Authors and publishers of select Kindle e-books will soon be able to earn royalties as high as 70 percent of a title’s list price, net of delivery costs, under a new plan announced by Amazon on Wednesday.
The new option will be available starting June 30 for in-copyright Kindle books whose list price is both between US$2.99 and $9.99 and at least 20 percent below the lowest list price for the physical book, Amazon stipulates; at launch, it will also be available only for books sold within the United States.
“Today, authors often receive royalties in the range of 7 to 15 percent of the list price that publishers set for their physical books, or 25 percent of the net that publishers receive from retailers for their digital books,” explained Russ Grandinetti, vice president of Kindle Content.
Up From 35 Percent
The new 70 percent plan will provide an alternative for Kindle Digital Text Platform (DTP) authors and publishers, but it won’t replace Amazon’s current standard royalty percentage of 35 percent, which will still be an option. For authors backed by publishing companies, that percentage is typically shared.
Books from authors and publishers who choose the 70 percent royalty option will have access to all the same features and be subject to all the same requirements as books receiving the standard royalty rate, Amazon said.
Using the new royalty program, however, authors and publishers can earn more on every sale.
Given Amazon’s delivery cost of $0.15 per megabyte and the current median DTP e-book file size of 368KB, delivery costs amount to less than $0.06 per unit sold for an average e-book, Amazon said. For an $8.99 e-book, then, a self-publishing author would make about $3.15 under the standard option but $6.25 under the new 70 percent plan.
‘Amazon Feels Like an Underdog’
“This is clearly a preemptive strike against the Apple tablet,” Paul Gillin, blogger, podcaster and author of The New Influencers, told the E-Commerce Times.
Indeed, the announcement comes exactly a week before Apple is expected to unveil its forthcoming tablet device, which will likely compete head-on with Amazon’s Kindle and other e-readers.
Apple’s tablet, in fact, is one of several that are expected to be announced in the coming months; Freescale, for example, recently unveiled its own reference design.
Apple’s device will likely be integrated with iTunes, Gillin noted, giving Apple immediate access to “lots of authors and publishers who will want to go that way.”

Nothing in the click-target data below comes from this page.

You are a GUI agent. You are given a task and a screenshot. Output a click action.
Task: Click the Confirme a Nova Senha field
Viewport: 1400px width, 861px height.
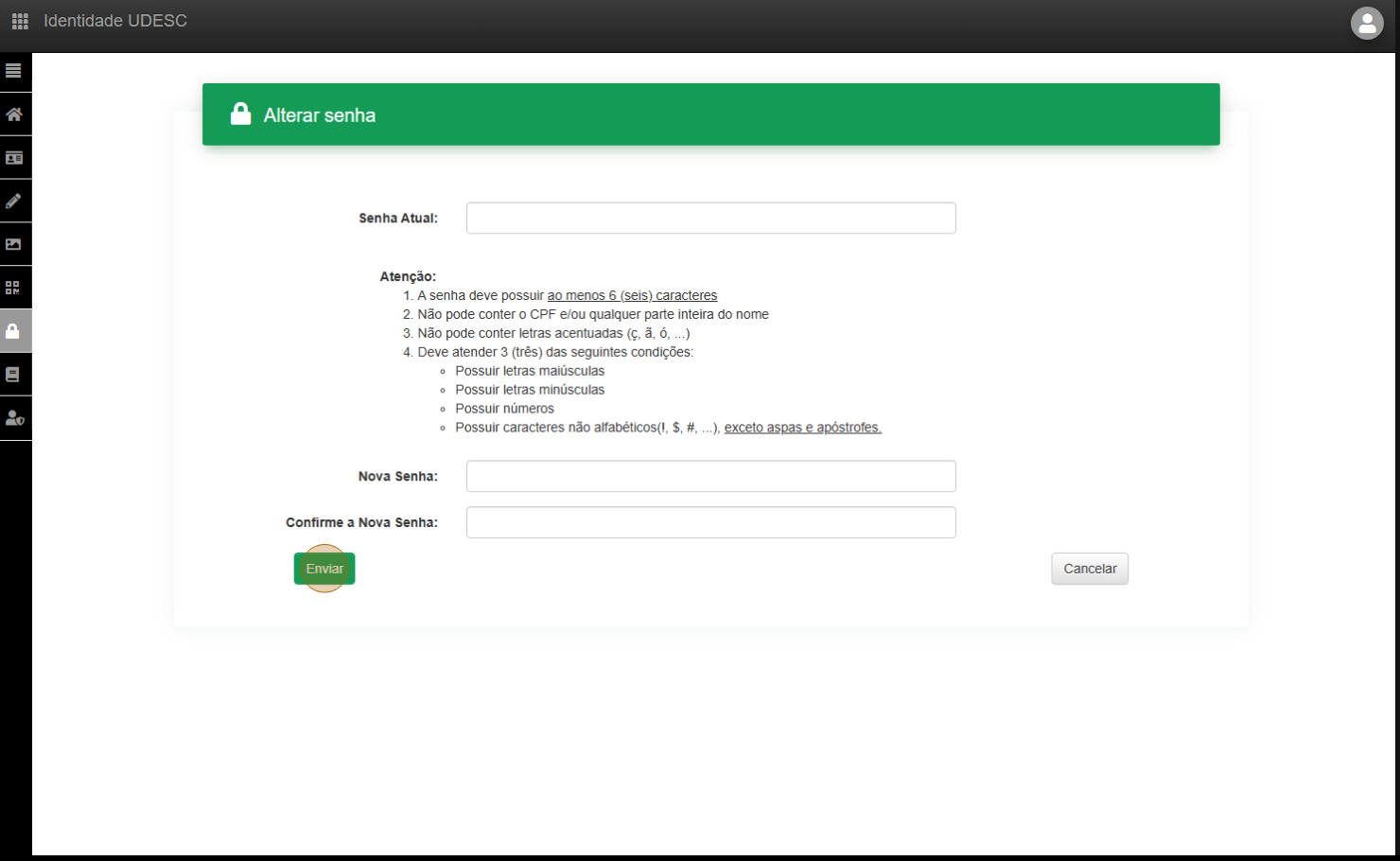(x=710, y=523)
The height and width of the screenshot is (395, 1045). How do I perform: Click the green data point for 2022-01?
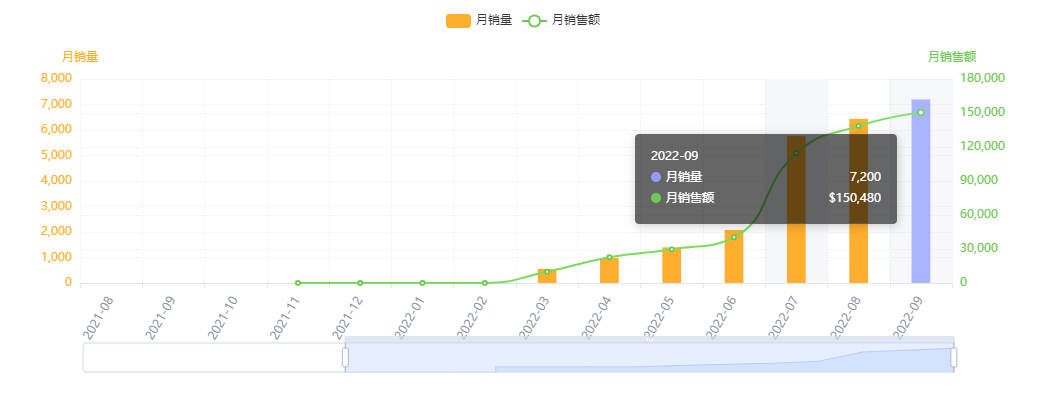tap(423, 283)
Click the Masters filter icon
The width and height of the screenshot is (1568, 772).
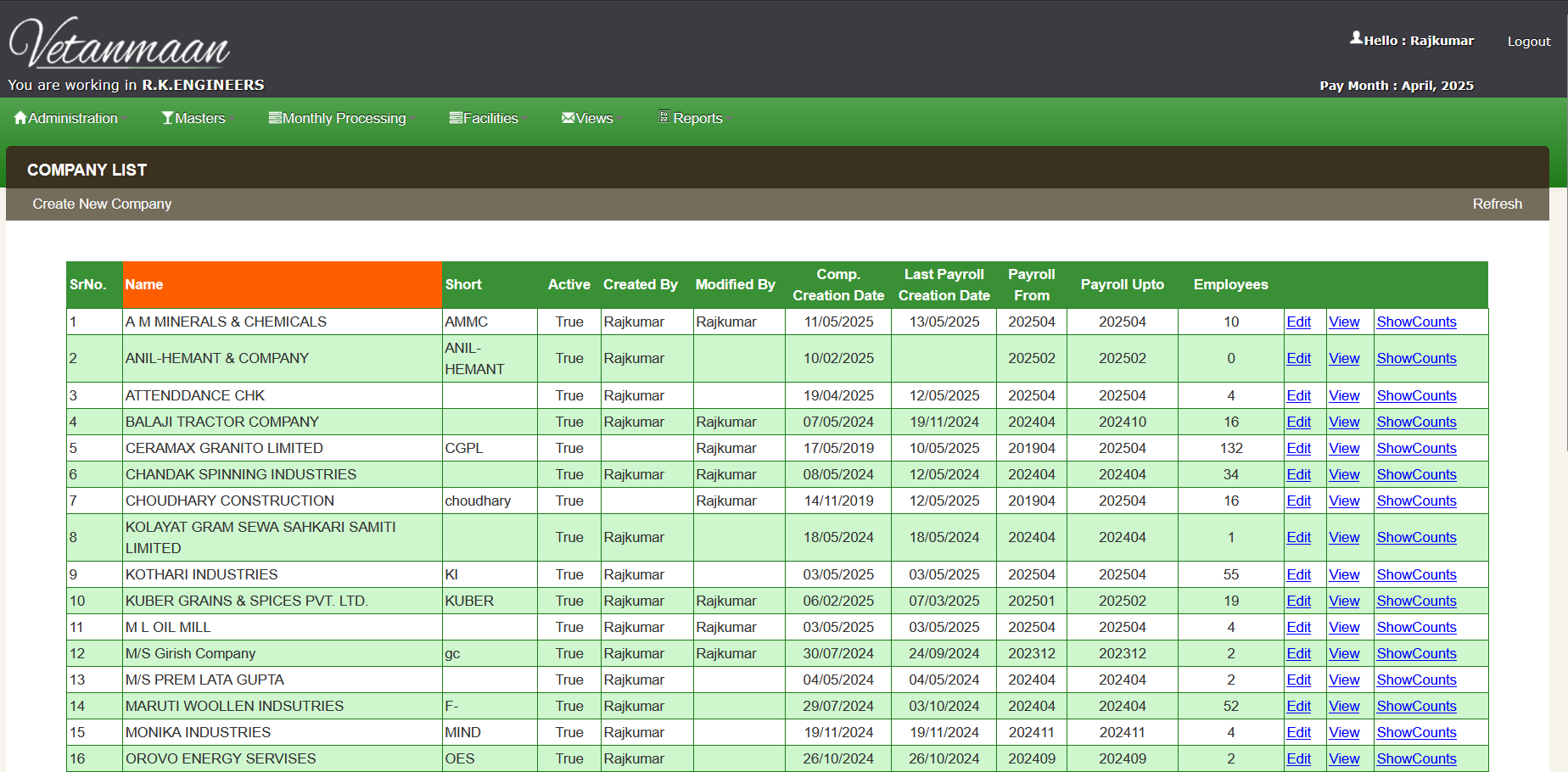coord(167,118)
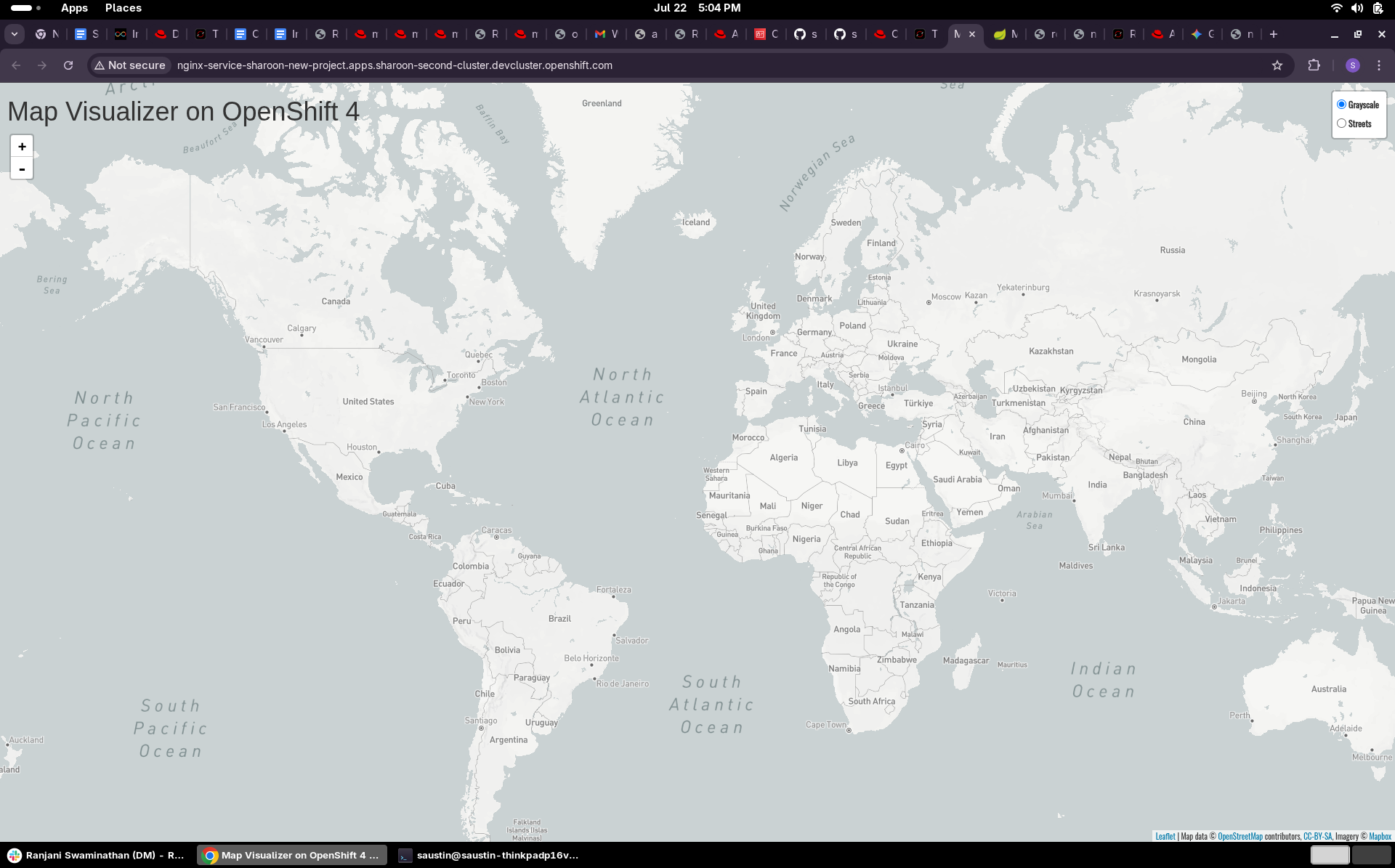Zoom in the map with plus button

tap(22, 146)
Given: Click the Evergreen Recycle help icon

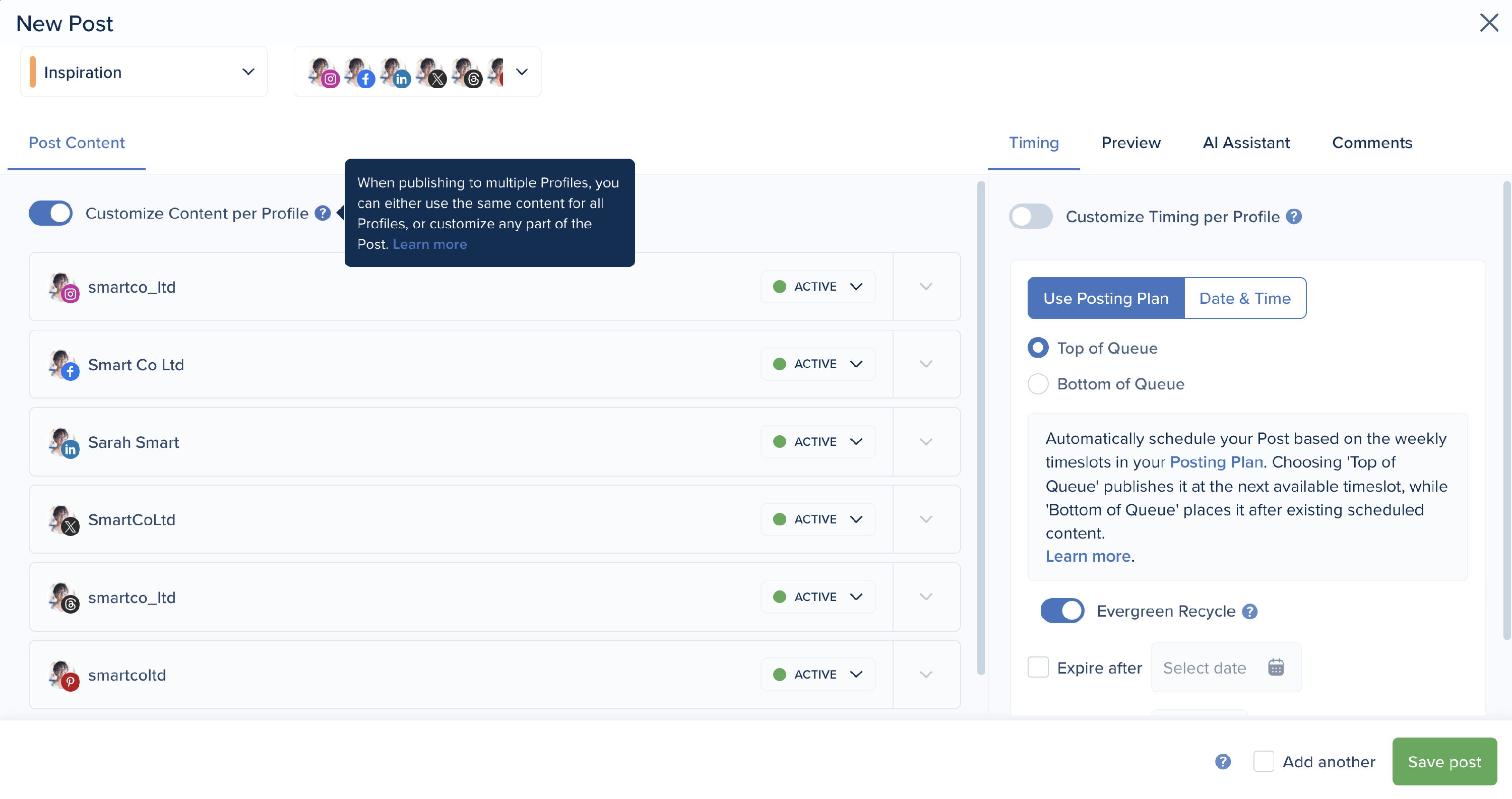Looking at the screenshot, I should point(1249,611).
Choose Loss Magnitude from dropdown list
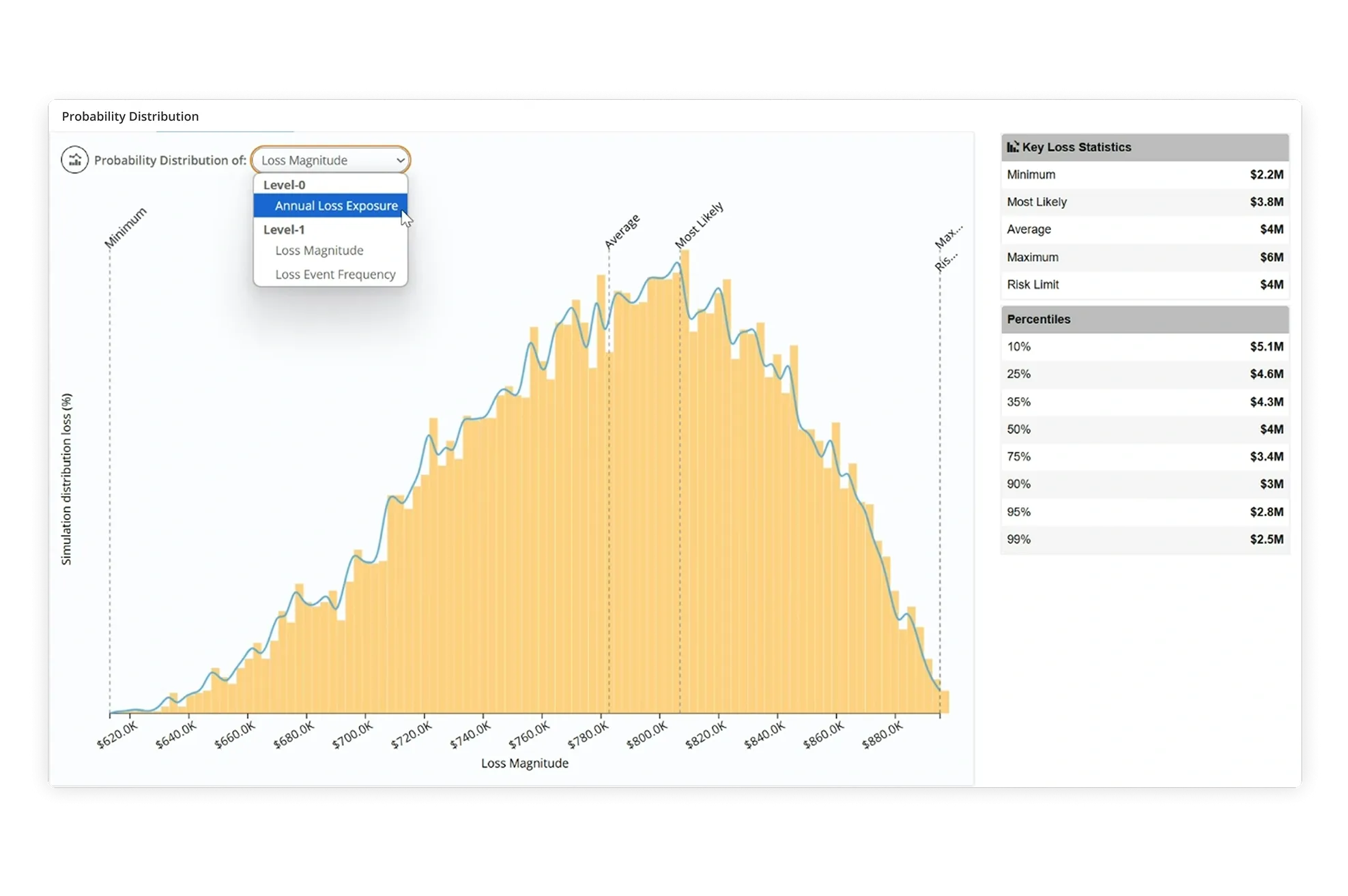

Despite being three years ahead in the e-reader market, “Amazon feels like an underdog,” he said.
An ‘Ace in the Hole’
Amazon’s higher royalties on lower-priced e-books target smaller authors and publishers, which many consider to represent “the future of publishing,” Gillin noted.
The self-publishing arena, in fact, is one “ace in the hole” that Apple doesn’t yet have, so it makes sense Amazon is trying to “make nice” with such content producers.
Yet tablets will further legitimize self-publishing, so Amazon needs to make sure it is the “platform of choice for small publishers,” he concluded.
‘Amazon Wants to Be in Front’
Amazon is trying to “make sure it’s ahead of the curve before Apple gets involved,” agreed Kurt Scherf, vice president and principal analyst with Parks Associates.
This move “brings them more smaller publishers” and is likely an attempt to “lock in the ‘long tail’ of the content,” Scherf told the E-Commerce Times. “It’s a volume and scale issue, which of course Amazon already knows well.”
In the bigger picture, Amazon and others are “facing the challenge that Apple set the model for music and video” with its iTunes platform, he added. “They don’t want that to happen again.”
As new e-readers emerge, “clearly we will be looking at newspaper deals on these devices as well,” he pointed out.